Собственно, этим недостатки книги исчерпываются. Все остальное — редкий пример умело сделанного российского нон-фикшна, в котором равно хороши и автор (влюбленный, немного наивный, но при этом хорошо информированный и наблюдательный), и герой — один из самых ярких персонажей новейшей российской истории, и стиль. Словом, если кому колоритных историй про 1990-е, про путь из интеллигентов в бандиты и обратно, а также про великую войну с наркотиками (которую, на манер Рикки-Тикки-Тави, практически в одиночку ведет «пятидесятилетний, очень хорошо сложенный мужчина ростом под два метра и весом в сто килограммов»), то книга Валерия Панюшкина — ровно то, что надо.

«Это было навсегда, пока не кончилось», Алексей Юрчак, НЛО, 2014

Американский профессор-антрополог русского (вернее, советского) происхождения Алексей Юрчак написал свою знаменитую книгу «Это было навсегда, пока не кончилось» по-английски почти десять лет назад. Однако к моменту выхода ее русского перевода, она не только не утратила актуальности, но и, напротив, заиграла новыми неожиданными (боюсь, в том числе и для самого автора) смыслами.
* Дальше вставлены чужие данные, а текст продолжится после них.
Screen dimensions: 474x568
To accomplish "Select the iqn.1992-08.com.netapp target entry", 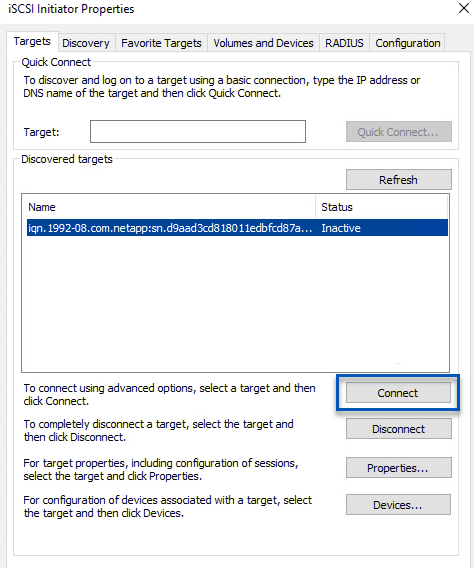I will 171,228.
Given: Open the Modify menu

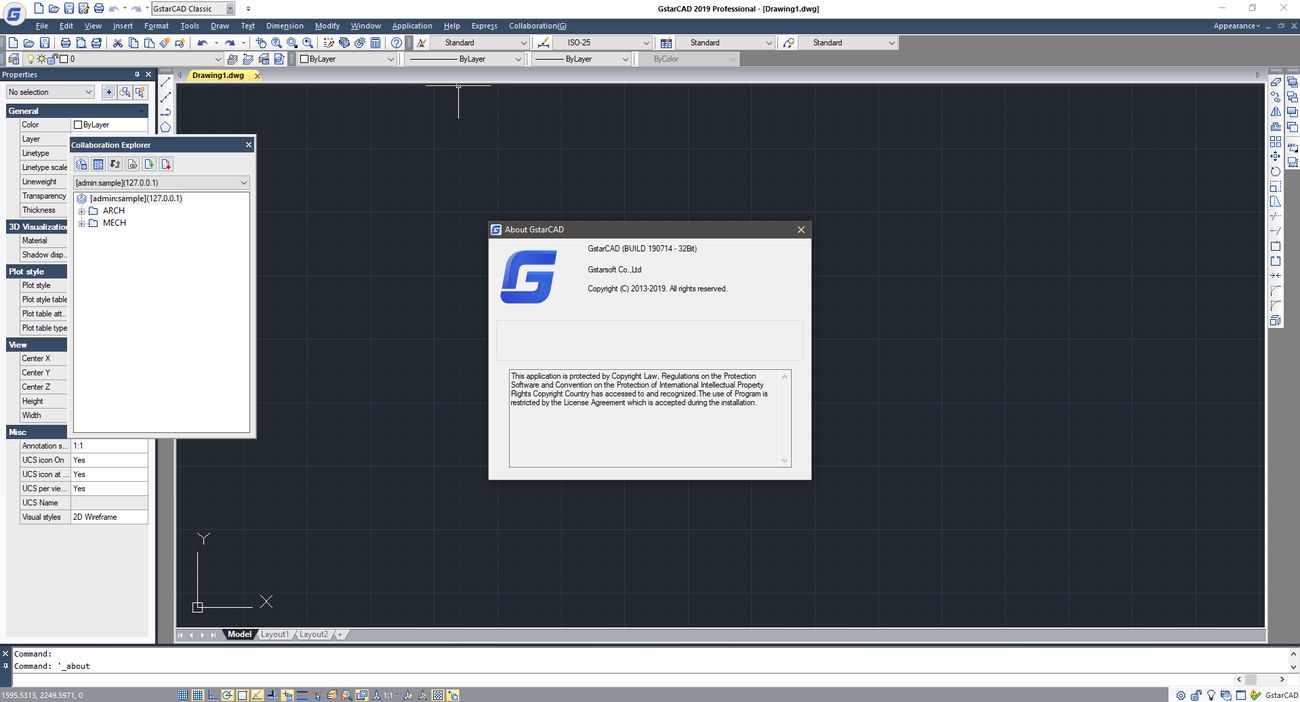Looking at the screenshot, I should tap(327, 25).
Подзаголовок «Последнее советское поколение» настраивает на лирический лад, однако никаких ностальгических символов позднесоветской эпохи — всех этих «Алиса, миелофон!» и улетающих олимпийских мишек — в ней нет и в помине. Задача Юрчака была принципиально иной: показать, как в одном и том же обществе (да что там обществе — человеке) уживались два принципиально разных дискурса — советский и «внесоветский», конформистский и нон-конформистский.

Как бы ни приятно нам сегодня было думать, что вся советская жизнь строилась по бинарному принципу, подразделяясь на «советское» (основанное на лжи, притворстве и угнетении) и «антисоветское» (искреннее и свободное, основанное на жестком отрицании «советского»), на самом деле все было совершенно не так — по крайней мере, если верить Юрчаку. Для огромного большинства людей из поколения 1970-х — начала 1980-х годов, «советское» со всем его маразмом и скукой было вполне приемлемой платой за возможность в остальном жить полноценной, увлекательной и, в общем, свободной жизнью — ходить на выставки или в гости к друзьям, слушать пластинки с современной западной музыкой, изучать нелинейную алгебру или языки алтайской группы. Советский политический и социальный дискурс образовывал стабильный и даже отчасти комфортный фон, не требуя для своего воспроизведения ни искренней вовлеченности, ни откровенного (а потому мучительного) вранья.

Мода, журналистика, музыка, искусство позднесоветской эпохи — все это становится для Юрчака объектом едва ли не легкомысленного в своем изяществе анализа, призванного продемонстрировать уникальные возможности пресловутой бахтинской «вненаходимости». Чтобы не сказать — внутренней эмиграции, ставшей, по сути, главной объединяющей идеей целого поколения. Согласитесь, сегодня трудно придумать тему актуальнее.